To calculate the Net Present Value (NPV) of the project, you need to discount the cash flows and subtract the initial investment cost.

Step 1: Calculate the annual after-tax cash flows:
Revenue per year = Sales revenues - Operating costs = $65,500 - $25,000 = $40,500
Tax expense per year = Revenue per year * Tax rate = $40,500 * 0.35 = $14,175
After-tax cash flow per year = Revenue per year - Tax expense per year = $40,500 - $14,175 = $26,325

Step 2: Calculate the present value of each year's cash flow:
PV of Year 1 cash flow = $26,325 / (1 + Risk-adjusted WACC)^1 = $26,325 / (1 + 0.1)^1 = $23,931.82
PV of Year 2 cash flow = $26,325 / (1 + Risk-adjusted WACC)^2 = $26,325 / (1 + 0.1)^2 = $21,755.65
PV of Year 3 cash flow = $26,325 / (1 + Risk-adjusted WACC)^3 = $26,325 / (1 + 0.1)^3 = $19,777.86

Step 3: Calculate the initial investment cost:
Depreciable basis = Net investment cost = $65,000
Annual depreciation expense = Depreciable basis * Straight-line depreciation rate = $65,000 * 0.333333 = $21,666.665
Total depreciation over 3 years = Annual depreciation expense * 3 = $21,666.665 * 3 = $64,999.995

Step 4: Calculate the NPV:
NPV = Sum of PV of cash flows - Initial investment cost
NPV = ($23,931.82 + $21,755.65 + $19,777.86) - $65,000 - $64,999.995
NPV = $65,465.33 - $65,000 - $64,999.995
NPV = -$533.665

The project's NPV is approximately -$533.665.

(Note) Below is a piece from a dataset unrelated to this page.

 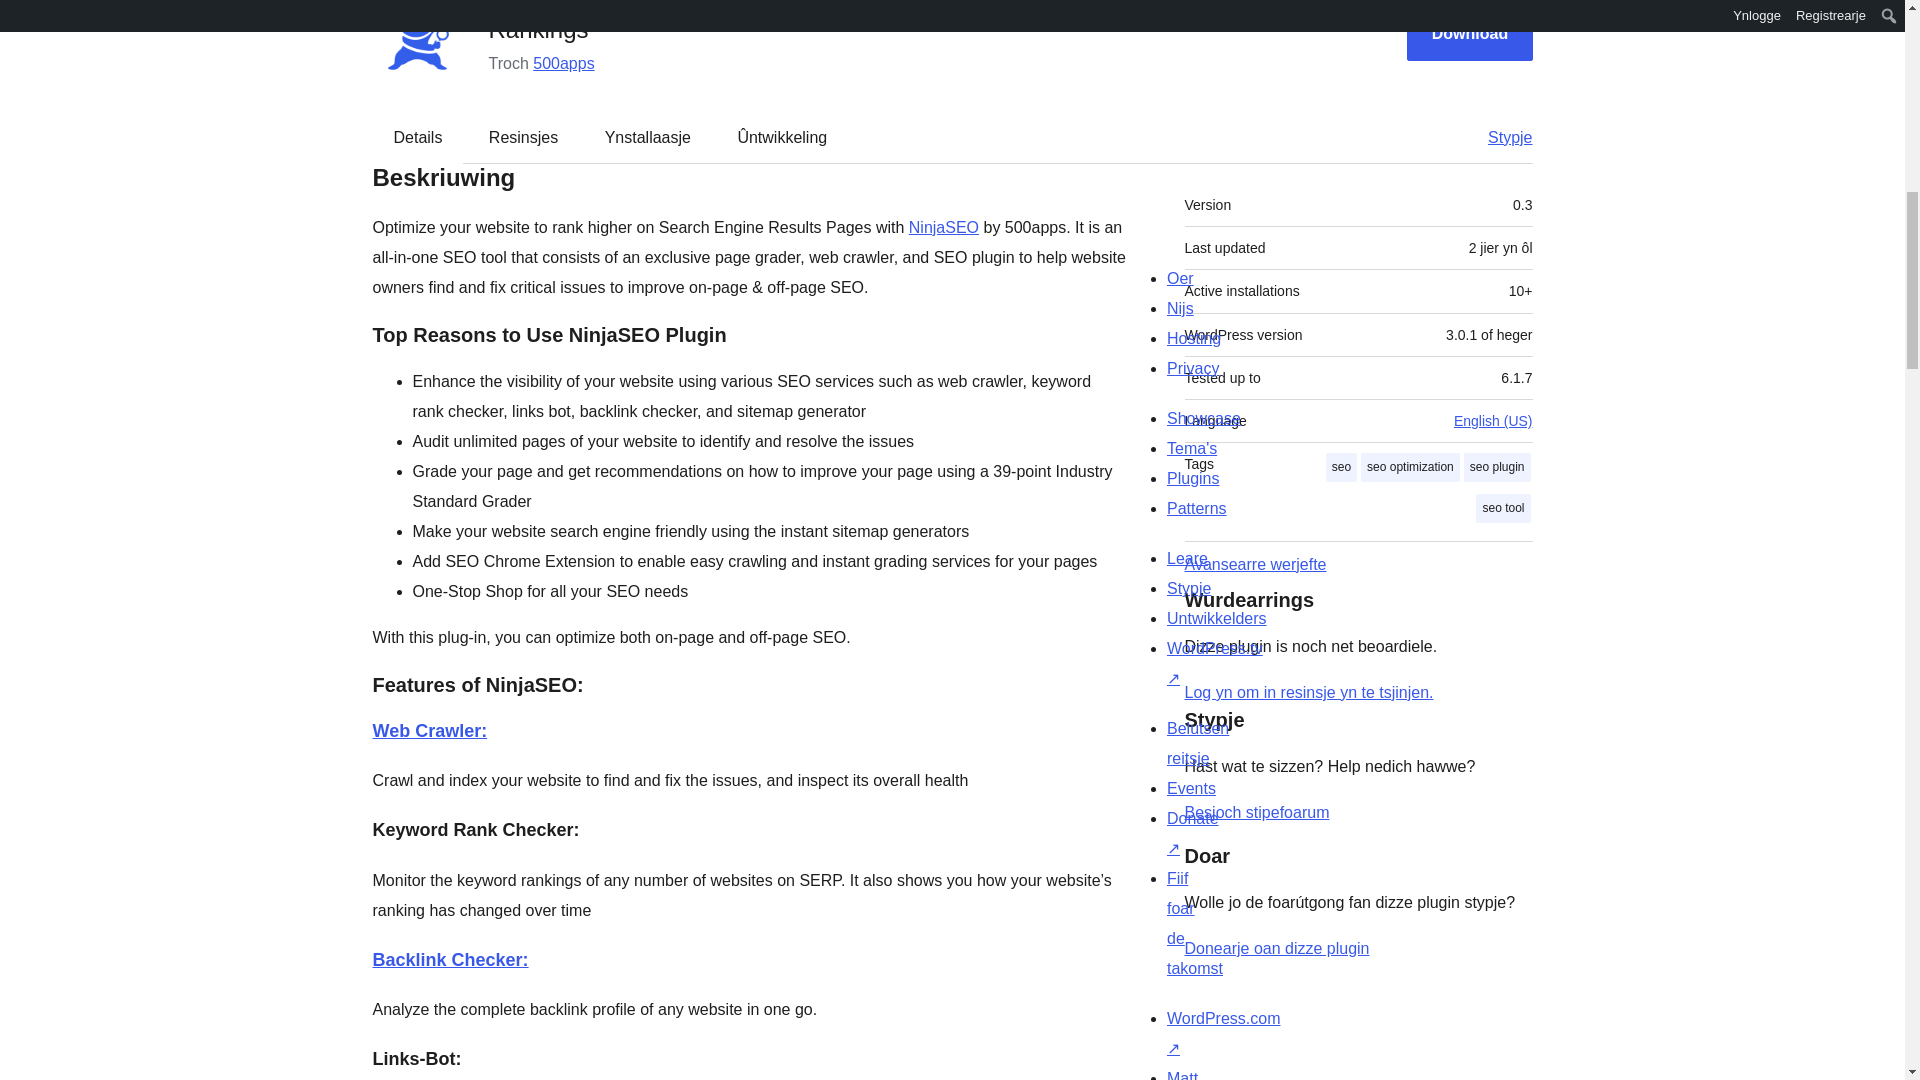 I want to click on 500apps, so click(x=563, y=64).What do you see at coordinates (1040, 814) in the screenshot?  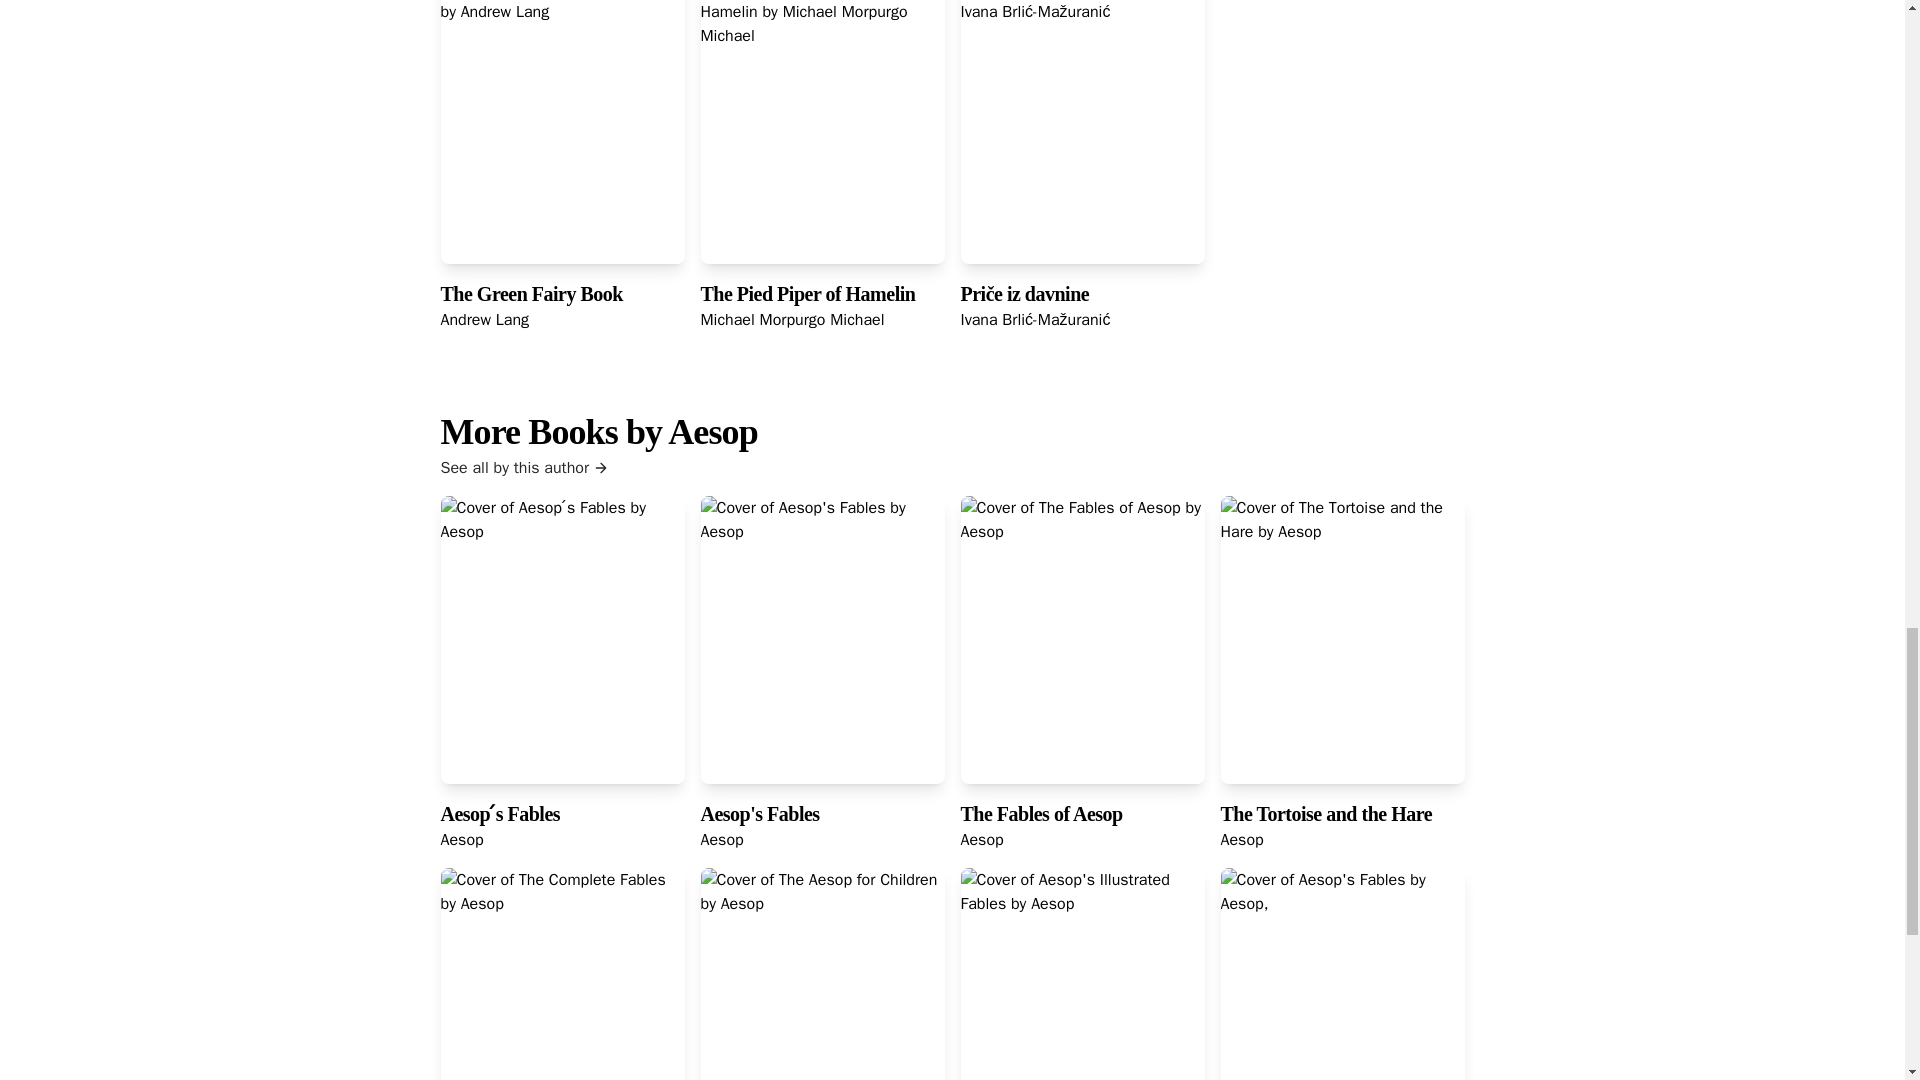 I see `The Fables of Aesop` at bounding box center [1040, 814].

To calculate the project's NPV, we need to discount the project's cash flows at the risk-adjusted weighted average cost of capital (WACC) and subtract the initial investment cost.

The net investment cost (depreciable basis) is given as $65,000.

The straight-line depreciation rate is given as 33.3333%.

Sales revenues for each year are given as $65,500.

Operating costs (excluding depreciation) for each year are given as $25,000.

The tax rate is given as 35.0%.

First, let's calculate the depreciation expense for each year:

Depreciation expense per year = Net investment cost * Depreciation rate
Depreciation expense per year = $65,000 * 33.3333% = $21,666.65

Next, let's calculate the operating cash flow for each year:

Operating cash flow per year = Sales revenues - Operating costs - Depreciation expense
Operating cash flow per year = $65,500 - $25,000 - $21,666.65 = $18,833.35

Now, we can calculate the net cash flow for each year:

Net cash flow per year = Operating cash flow * (1 - Tax rate)
Net cash flow per year = $18,833.35 * (1 - 0.35) = $12,208.28

Next, let's discount the net cash flows at the risk-adjusted WACC:

Discounted cash flow per year = Net cash flow / (1 + WACC)^year
Discounted cash flow Year 1 = $12,208.28 / (1 + 0.10)^1 = $11,097.53
Discounted cash flow Year 2 = $12,208.28 / (1 + 0.10)^2 = $10,088.66
Discounted cash flow Year 3 = $12,208.28 / (1 + 0.10)^3 = $9,171.51

Finally, let's calculate the project's NPV by summing the discounted cash flows and subtracting the initial investment cost:

NPV = (-Net investment cost) + Sum of discounted cash flows
NPV = (-$65,000) + $11,097.53 + $10,088.66 + $9,171.51 = $-34,642.30

The project's NPV is -$34,642.30. This means that the project is expected to result in a negative net present value, indicating that it may not be a financially viable investment.